Formal language

Languages, grammar and automaton:

How to study Automaton:

Methods on Automaton:


  • LR
  • LL
  • SLR
  • LALR

In language theory, the set of elementary entities is called the alphabet. A combination of elementary entities is called a word. A set of words is called a language and is described by a grammar. From a grammar, we can build an effective procedure (called automaton) to decide if a word is part of the language.

There are different classes of languages, corresponding to different classes of grammars and automata. Among the simplest to study, the class of regular languages corresponds to regular grammars and finite automata. This grammar class is typically used to describe home automation without cycles.

A more global class than regular languages is the class of out-of-context languages, corresponding to context-free grammars and psuhdown automata. This grammar class, more powerful than the class of regular grammars, is typically used for home automation with known cycles.

The theory of languages is useful to:

  • describe an automatic behavior (robotics, home automation, building automation)
  • understand all of a language and its uses (compiler, DNA, machine learning)
  • minimize an automatic process (integrated software, integrated map for aerospace or automotive, etc.)


An alphabet, noted A, is a non-empty finite set of symbols (letters, signs, numbers, etc.)

A word, defined on an alphabet A, is a finite sequence of symbols / elements of A.

Some properties on words:

  • The length of a word u defined on an alphabet A, written |u| is the number of symbols (his cardinal) that make up u.
  • |u|j counts the number of occurrences of the symbol j in the word u.
  • Le mot vide, noté ε, est défini sur tous les alphabets et est le mot de longueur 0.
  • L’ensemble de tous les mots formés à partir de l’alphabet A (resp. de tous les mots non vides) est noté A* (resp.
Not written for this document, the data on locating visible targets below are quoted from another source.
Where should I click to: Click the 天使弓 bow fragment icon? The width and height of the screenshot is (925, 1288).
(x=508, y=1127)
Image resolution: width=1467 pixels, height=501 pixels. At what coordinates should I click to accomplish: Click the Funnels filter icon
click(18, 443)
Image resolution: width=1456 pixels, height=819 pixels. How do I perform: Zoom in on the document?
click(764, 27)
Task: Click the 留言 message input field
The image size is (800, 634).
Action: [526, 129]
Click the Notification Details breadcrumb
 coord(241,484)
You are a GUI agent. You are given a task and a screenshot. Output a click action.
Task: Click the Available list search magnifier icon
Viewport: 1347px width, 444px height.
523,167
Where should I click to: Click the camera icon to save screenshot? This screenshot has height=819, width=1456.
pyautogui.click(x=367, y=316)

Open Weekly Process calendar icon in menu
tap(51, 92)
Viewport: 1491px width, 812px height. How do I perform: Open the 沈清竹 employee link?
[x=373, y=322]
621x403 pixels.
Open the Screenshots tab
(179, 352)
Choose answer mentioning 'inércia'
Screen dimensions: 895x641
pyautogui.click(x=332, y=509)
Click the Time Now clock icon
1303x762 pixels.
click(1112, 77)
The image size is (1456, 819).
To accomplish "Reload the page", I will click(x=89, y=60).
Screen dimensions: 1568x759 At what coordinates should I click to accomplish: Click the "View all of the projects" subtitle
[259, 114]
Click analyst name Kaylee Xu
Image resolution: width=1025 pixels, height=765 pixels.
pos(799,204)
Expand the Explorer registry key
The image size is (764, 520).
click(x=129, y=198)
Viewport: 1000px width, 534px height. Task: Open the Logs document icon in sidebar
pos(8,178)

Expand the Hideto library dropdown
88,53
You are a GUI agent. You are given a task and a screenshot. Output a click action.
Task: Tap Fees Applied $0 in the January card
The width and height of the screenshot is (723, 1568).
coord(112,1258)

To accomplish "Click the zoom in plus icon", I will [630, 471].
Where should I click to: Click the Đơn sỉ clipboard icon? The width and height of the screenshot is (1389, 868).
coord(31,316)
A+).
  • La concaténation de deux mots u et v, notée, u.v ou uv, est le mot formé en faisant suivre les symboles de u par les symboles de v. Une puissance n d’un mot est ce mot concaténé n fois.
  • si un ou des symboles est à la puissance + alors cela signifie qu’il existe un ou plus symbole de ce type dans le mot (ex. (ab)+=ab…)
  • si un ou des symboles est à la puissance * alors cela signifie qu’il existe zéro ou plus symbole de ce type dans le mot


Let two words u and v be defined on an alphabet A:

  • u is a prefix of v if and only if there exists a (potentially empty) word w such that uw = v.
  • u is a suffix of v if and only if there exists a (potentially empty) word w such that wu = v.
  • u is a factor of v if and only if there are two words (potentially empty) w1 and w2 such that w1uw2=v.
  • a non-empty word u is said primitive if the equation u=vi hasn’t solution for i>1.
  • two words x = uv and y = vu deduced from each other by exchange of prefix and suffix are said conjugated.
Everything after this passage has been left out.